Microsoft has announced a major shift in how Windows handles authentication. After more than 30 years of relying on NTLM (New Technology LAN Manager) — a legacy challenge-response authentication protocol — Windows is moving toward stronger and safer authentication models, especially Kerberos-based ones.
NTLM originally helped users prove their identity across a network when Kerberos wasn’t available. However, it has several long-standing security weaknesses that modern attackers can exploit:
- It doesn’t authenticate servers — only clients.
- It’s vulnerable to replay, relay, and pass-the-hash attacks.
- It uses weak cryptography by today’s standards.
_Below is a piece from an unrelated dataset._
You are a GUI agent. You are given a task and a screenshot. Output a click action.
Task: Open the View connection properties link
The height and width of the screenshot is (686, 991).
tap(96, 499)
- Until recently, it offered limited visibility in security logs.
Because of these issues, Microsoft now considers NTLM deprecated — meaning it’s still present but no longer recommended or updated — and wants organizations to start preparing for it to be disabled by default in future Windows releases.
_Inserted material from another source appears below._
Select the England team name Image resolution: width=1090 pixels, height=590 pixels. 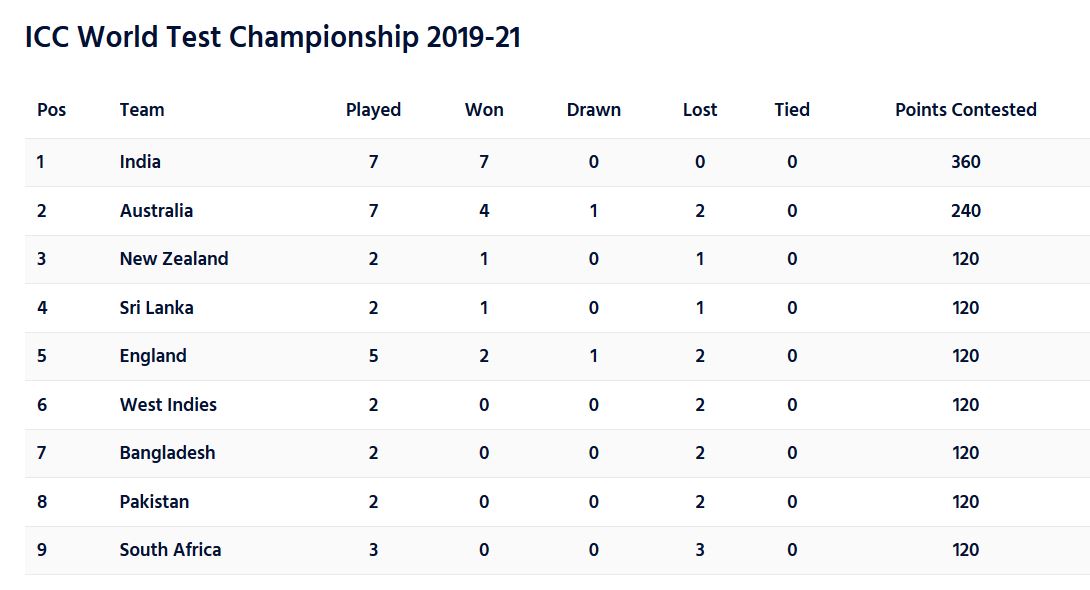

The Three-Phase Roadmap to Disable NTLM
Rather than suddenly turning off NTLM, Microsoft has planned a phased approach so enterprises can adapt without breaking things.
Phase 1: Visibility and Control (Available Now)
Windows systems already include enhanced NTLM auditing, which helps administrators see exactly where NTLM is still used. This visibility is critical for planning a safe transition to better authentication. It’s supported on Windows 11 (version 24H2 and later) and Windows Server 2025.
Phase 2: Reducing NTLM Dependencies (Coming Later in 2026)
Microsoft is building solutions for common scenarios where NTLM often takes over because Kerberos couldn’t:
- IAKerb and Local KDC: These features help Kerberos work even when domain controllers aren’t reachable.
- Local Account Authentication: Reduces NTLM fallbacks for local logons.
- Improved negotiate behavior: Core OS components will prefer Kerberos first instead of defaulting to NTLM.
These tools are planned for systems running modern builds later in 2026.
Phase 3: NTLM Off by Default (Future Windows Releases)
In an upcoming major Windows Server and corresponding client release:
- Network NTLM will be disabled by default.
- You’ll need explicit policies to re-enable NTLM if needed.
- New built-in handling will make sure common legacy scenarios still work (e.g., authentication using IP addresses, services without SPNs, local accounts on domain machines, etc.).
This doesn’t remove NTLM from Windows yet — it just ensures it isn’t automatically used. You can still turn it on through policy if your environment requires it.
What “Disabled by Default” Really Means
When Microsoft says NTLM will be disabled by default, it means:
- Windows will no longer fall back to NTLM automatically.
- The operating system will prefer modern, secure authentication methods like Kerberos.
- NTLM support will still exist temporarily for compatibility, but only if explicitly re-enabled.
This approach balances security improvements with real-world compatibility needs.
What You Should Do Now
Microsoft recommends organizations begin preparing now. Key steps include:
- Turn on enhanced NTLM auditing in your environment to understand where NTLM is still used.
- Map dependencies in applications and services that rely on NTLM.
- Validate Kerberos support for critical workloads.
- Test NTLM-off configurations in non-production environments.
- Enable upcoming Kerberos-enhancing features as they become available.
Bottom Line
NTLM served Windows environments for decades, but it’s increasingly out of step with today’s security needs. By shifting Windows defaults toward Kerberos and giving enterprises time to adapt, Microsoft aims to significantly reduce a major attack surface and modernize authentication across the platform.